• [Extracted records]

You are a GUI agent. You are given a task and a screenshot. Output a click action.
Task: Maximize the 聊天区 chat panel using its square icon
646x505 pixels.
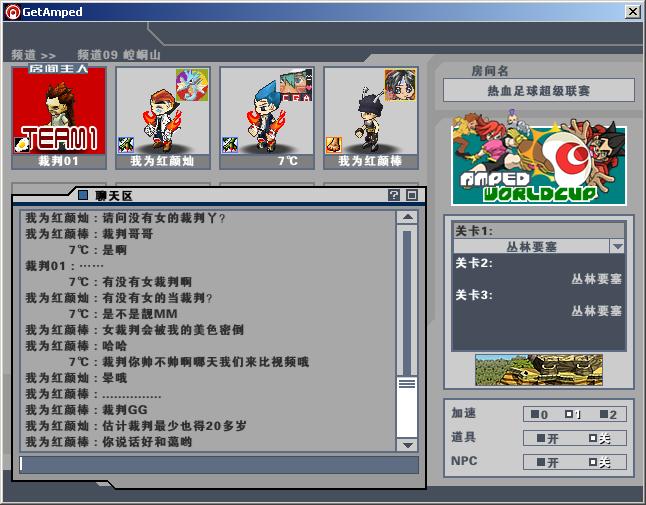[x=411, y=195]
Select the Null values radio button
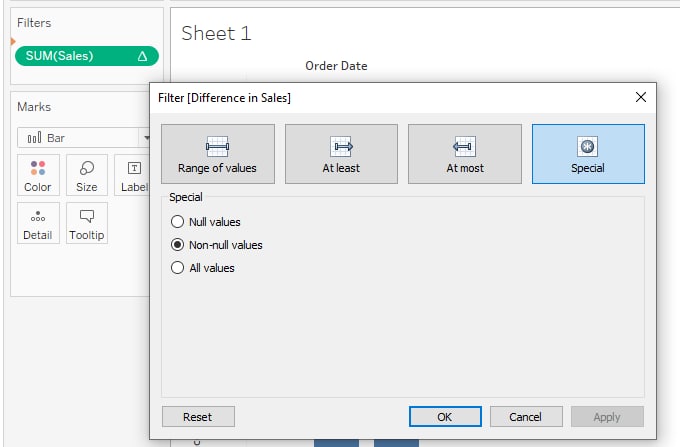This screenshot has height=447, width=680. click(x=177, y=222)
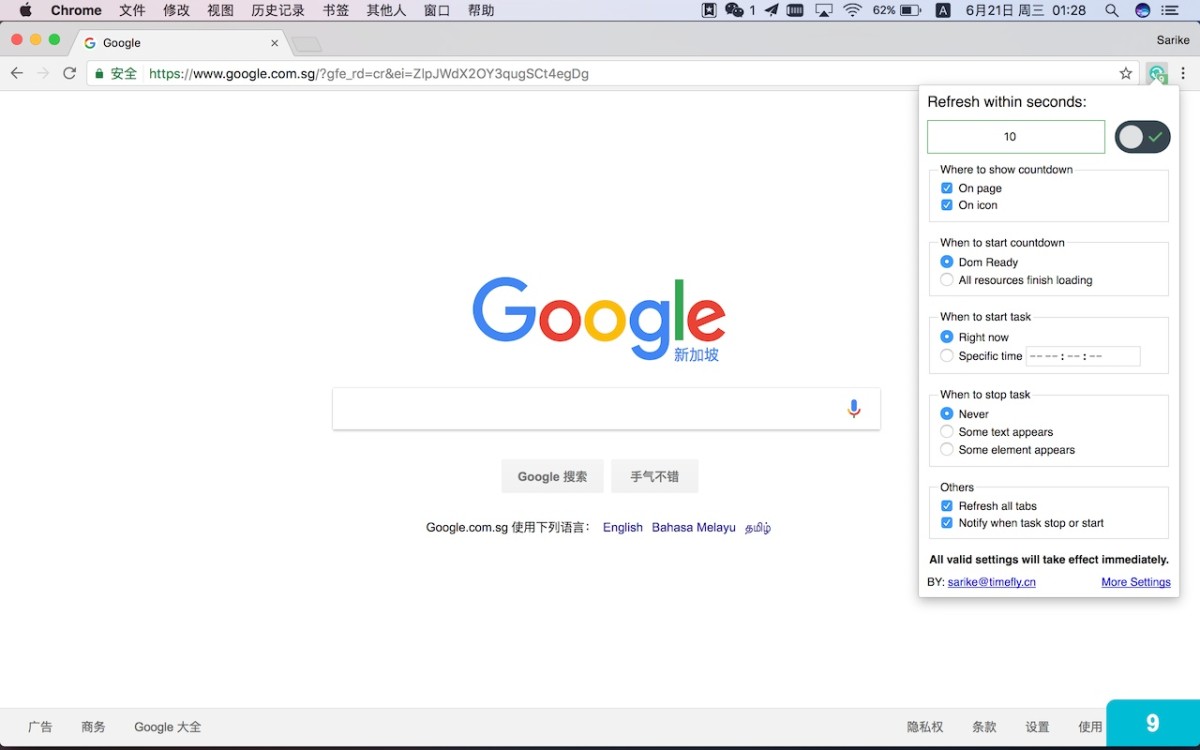The image size is (1200, 750).
Task: Uncheck Refresh all tabs option
Action: coord(947,506)
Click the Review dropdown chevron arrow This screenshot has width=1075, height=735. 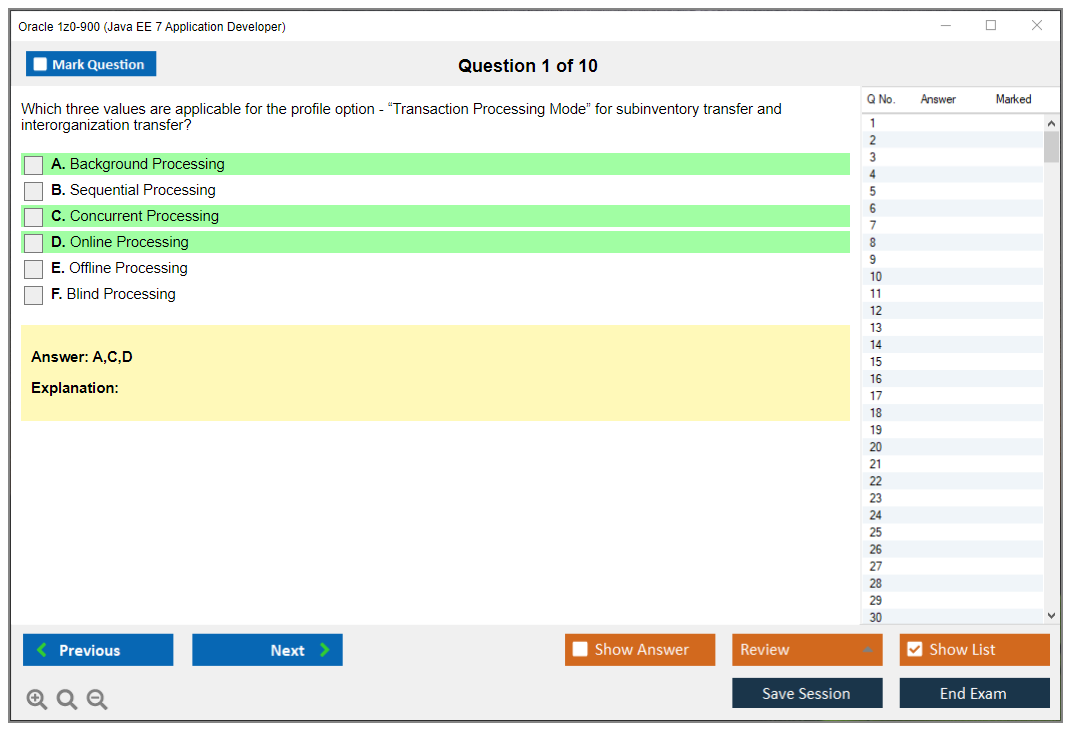868,649
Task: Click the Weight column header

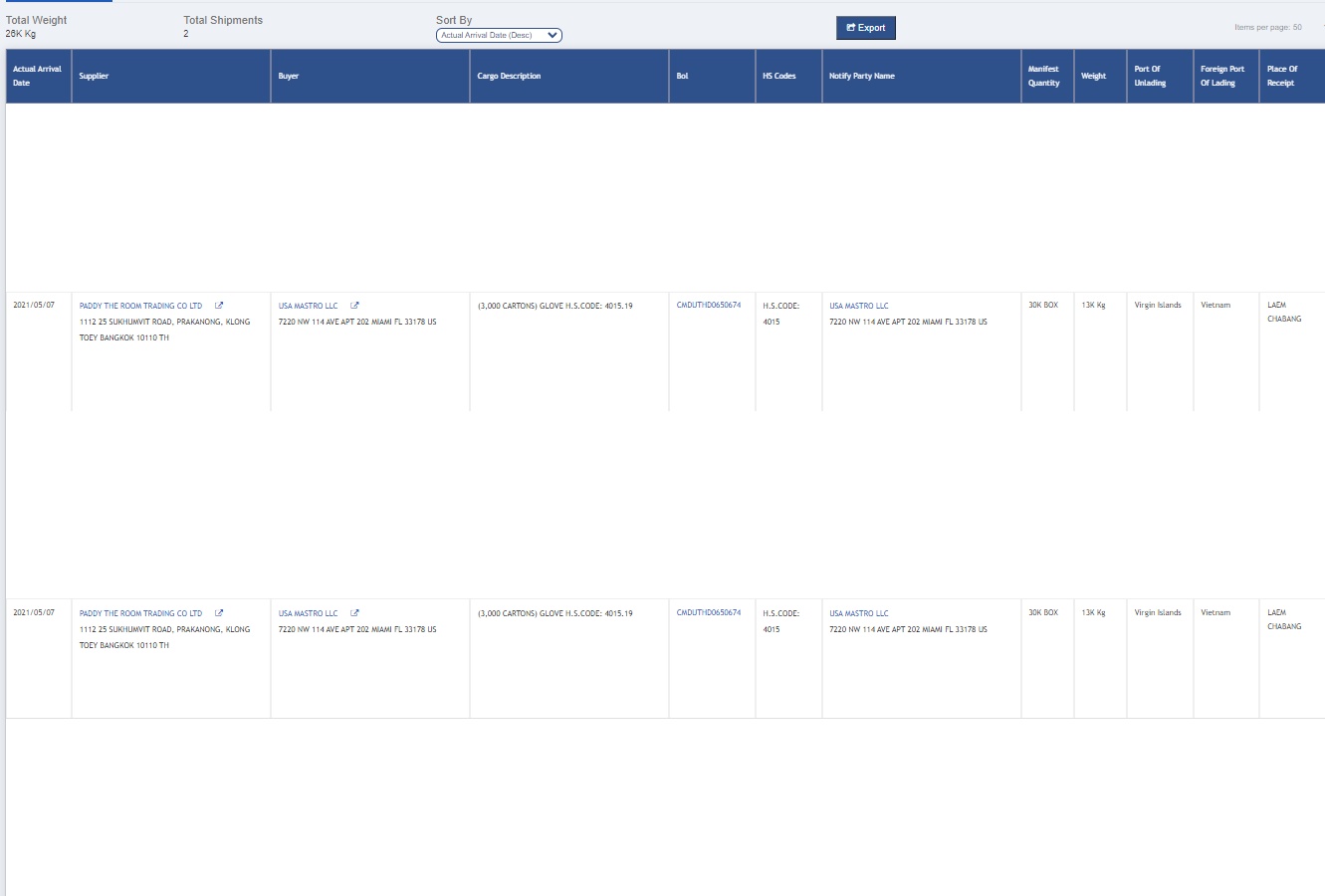Action: pyautogui.click(x=1093, y=76)
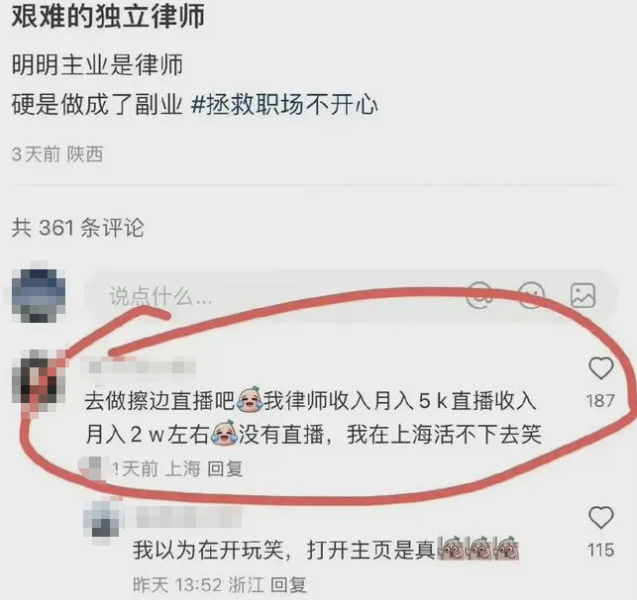637x600 pixels.
Task: Open the #拯救职场不开心 hashtag
Action: [x=284, y=105]
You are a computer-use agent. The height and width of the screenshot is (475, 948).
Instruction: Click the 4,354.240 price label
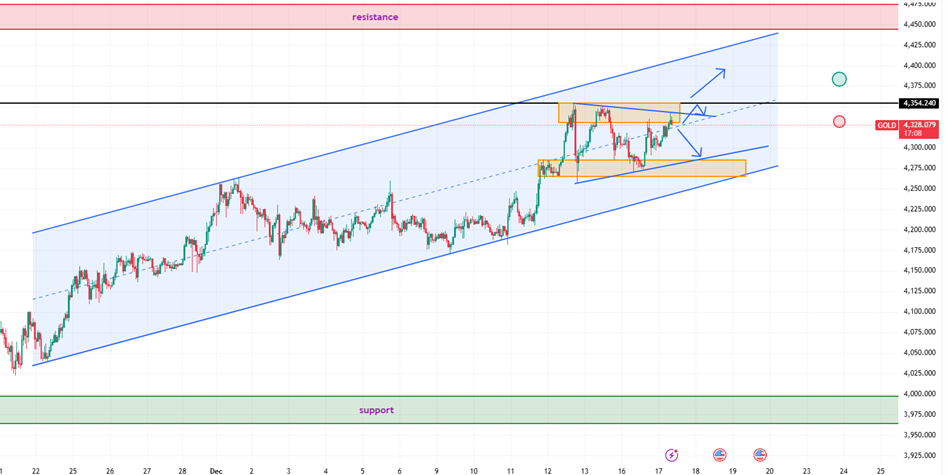(919, 103)
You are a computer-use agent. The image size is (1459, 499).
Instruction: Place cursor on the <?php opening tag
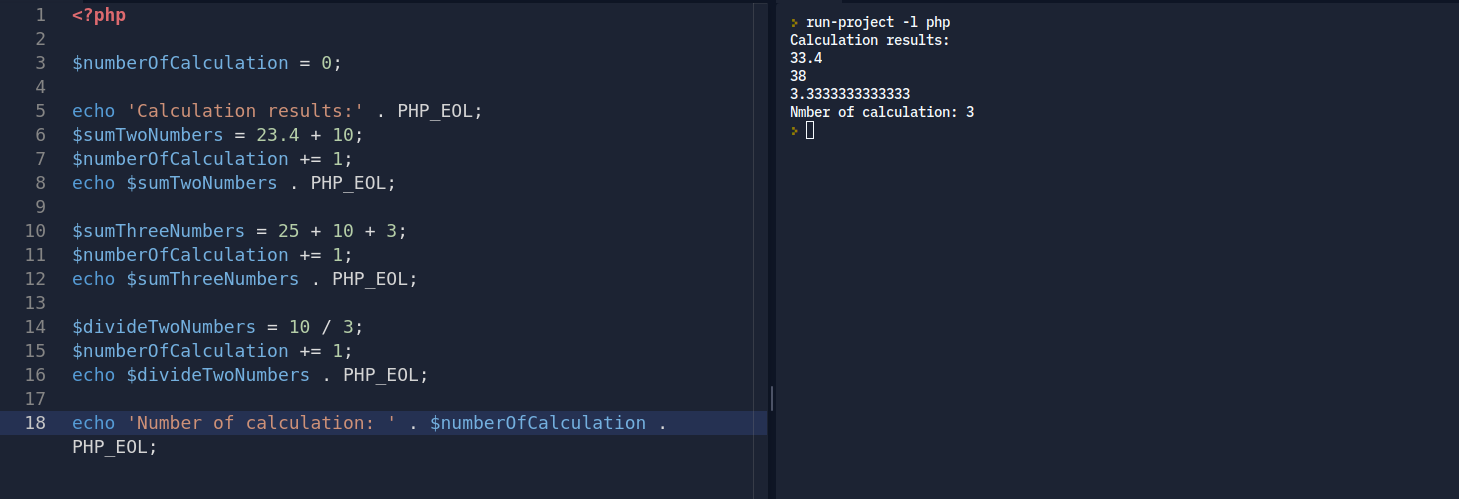(x=99, y=15)
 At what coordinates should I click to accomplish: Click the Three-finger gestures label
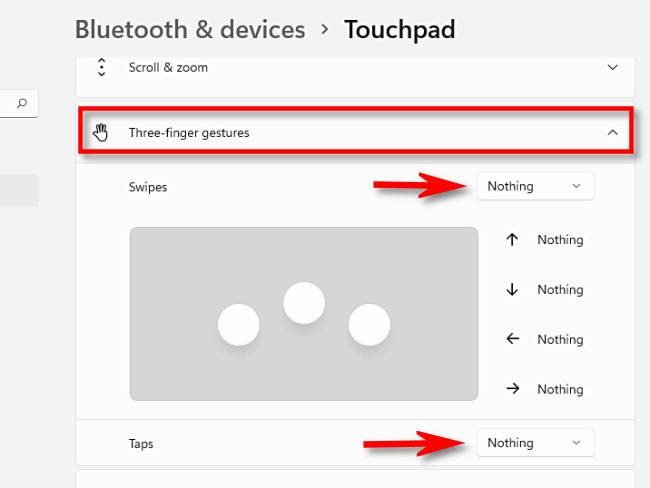click(189, 132)
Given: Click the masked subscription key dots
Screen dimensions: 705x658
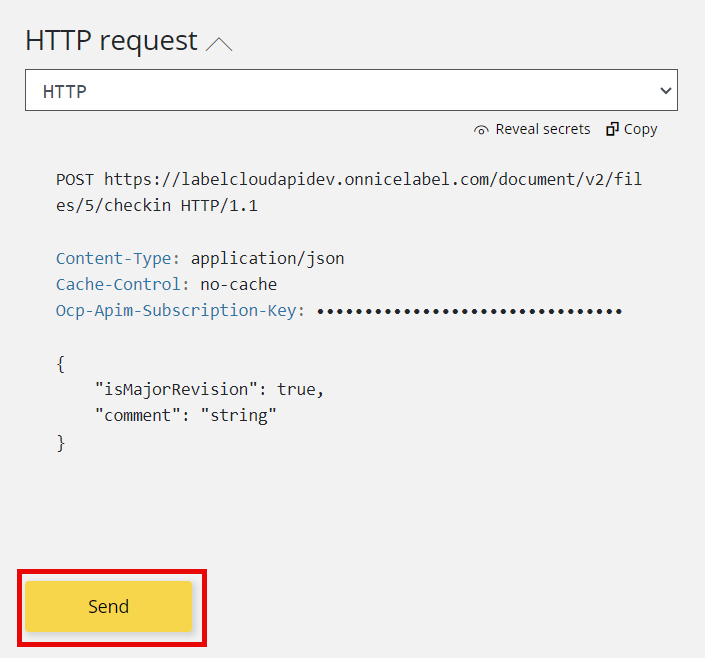Looking at the screenshot, I should click(x=469, y=311).
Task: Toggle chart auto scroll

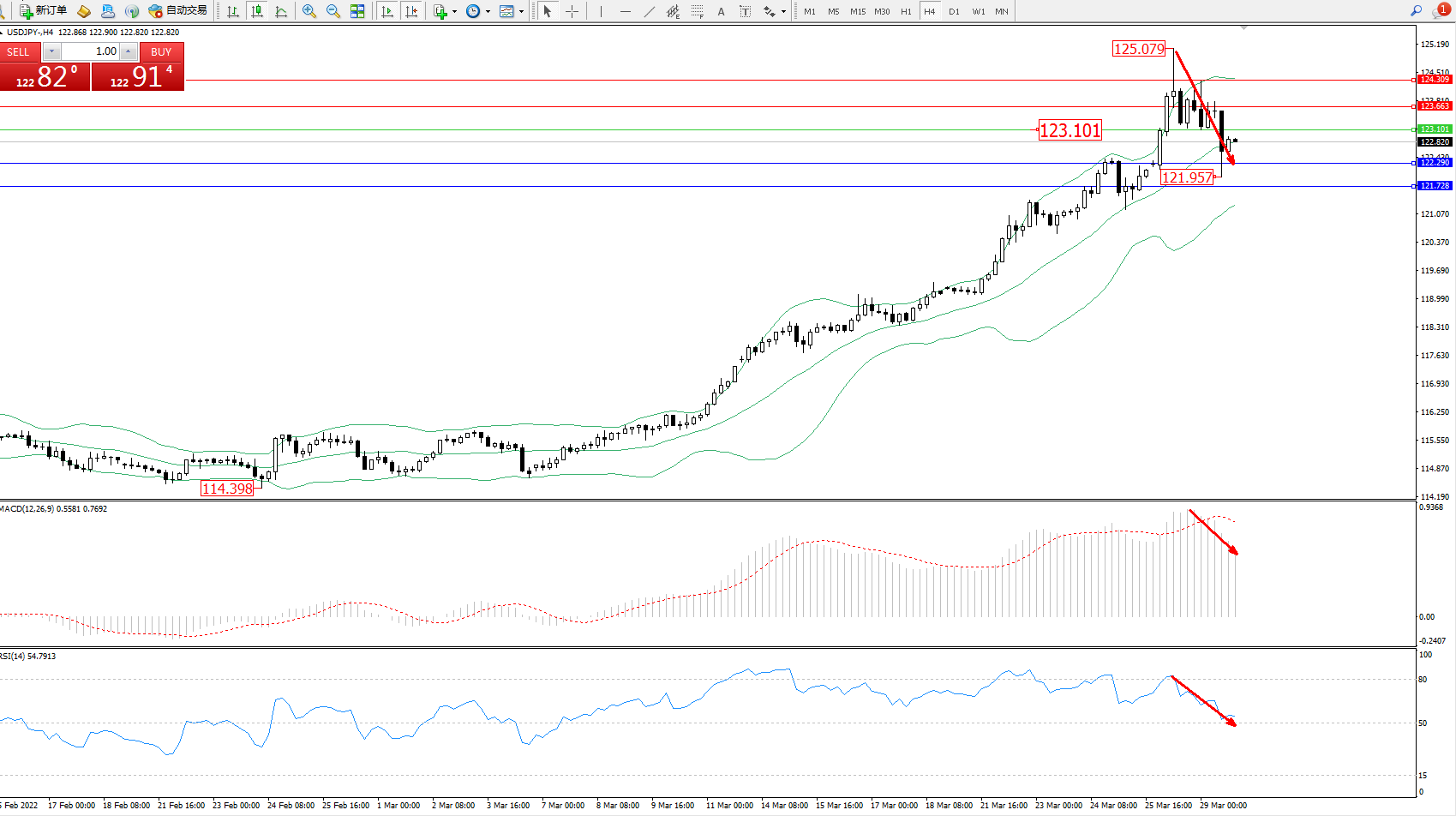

• [Your instructions] Please transcribe exactly the lines from the one containing "At what coordinates" through the final line of the data, including both, and nothing else. Pictures are to be left out.

• [Result of this task]
 At what coordinates should I click to accomplish: Click the Three-finger gestures label
click(189, 132)
Given: Click the masked subscription key dots
Screen dimensions: 705x658
Looking at the screenshot, I should click(x=469, y=311).
Task: Toggle chart auto scroll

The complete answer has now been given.